While fairness may be a relative term, facts are absolute.

And, the facts are clear. The wealthiest Americans pay the vast majority of income taxes and, on average, pay a higher average tax rate than any other income group. Furthermore, government expenditures continue to grow faster than the overall economy, indicating that the federal government continues to absorb ever-more private resources.

Perhaps most importantly, tax rate increases do not solve what is perhaps the largest economic problem facing the country — stagnating incomes for far too many families. In fact, tax increases make the situation worse.

According to the Tax Foundation, and based on the latest IRS individual income tax data, the top 1 percent of taxpayers earned 18.7 percent of all income (technically adjusted gross income or AGI), but paid 35.1 percent of all income taxes. On average, their federal income tax rate was 23.5 percent.

The average tax rate on the top 1 percent of income earners was 7 times greater than the average federal income tax rate for the bottom 50 percent of taxpayers, who paid 2.9 percent of all income taxes and, on average, faced an income tax rate of 3.1 percent. In fact, no matter how you categorize the income groups, taxpayers who earned more faced a higher average tax rate than taxpayers who earned less.

Secretary Clinton claims that tax increases are necessary to help the economy. Allegedly, spending the new tax revenues on infrastructure projects, education programs, and government-sponsored research and development ventures will help accelerate economic growth.

But, total federal government outlays are already above their historical share of the economy. Since 1981, total federal government outlays have averaged around 20 percent of the economy. By the end of President Bill Clinton’s term, total outlays had fallen and were only a bit above 17 percent of the economy.

This spending restraint did not last. As of 2015, total outlays have grown substantially and are now estimated to be around 21 percent of the economy — above the historical average.
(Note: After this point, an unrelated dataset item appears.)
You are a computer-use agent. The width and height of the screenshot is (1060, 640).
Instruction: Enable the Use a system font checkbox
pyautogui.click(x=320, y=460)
Therefore, relative to its traditional size, it is clear that the federal government is already spending more than enough money. If Secretary Clinton believes other programs need to be funded, the problem is not that the federal government is spending too few resources. The problem is too little budget prioritization.

Perhaps worst of all, Mrs. Clinton’s proposed tax increases will worsen the economic problems facing far too many families. Adjusted for inflation, the income for the poorest 20 percent of households grew 1.1 percent a year between 1981 and 1999. This growth was experienced across all income groups — with the income of the top 20 percent of households growing 2.4 percent a year.

Since the turn of the century average household income for all families, adjusted for inflation, has stagnated. The poorest households have suffered the most, experiencing the largest declines in their real incomes. Clearly, reigniting broad-based income growth is one of the most important economic policy priorities for the next Administration.

Tax increases, such as Secretary Clinton’s proposal, worsen the income stagnation problem by reducing overall economic growth. For example, in a 2010 paper published in theAmerican Economic Review that was co-authored by President Obama’s former Chair of the Council of Economic Advisors, the authors found that “tax increases are highly contractionary.” Therefore, the likely outcome from the proposed 4 percent tax surcharge is reduced economic activity that will worsen the income stagnation problem.

Raising tax rates based on false premises would increase economic disincentives and worsen the growing economic insecurity problem. As the experience of the 1980s and 1990s illustrated, the most effective way to address the income stagnation problem is through comprehensive economic reforms that improve incentives and empower families to work, save, and invest.

Nothing contained in this blog is to be construed as necessarily reflecting the views of the Pacific Research Institute or as an attempt to thwart or aid the passage of any legislation.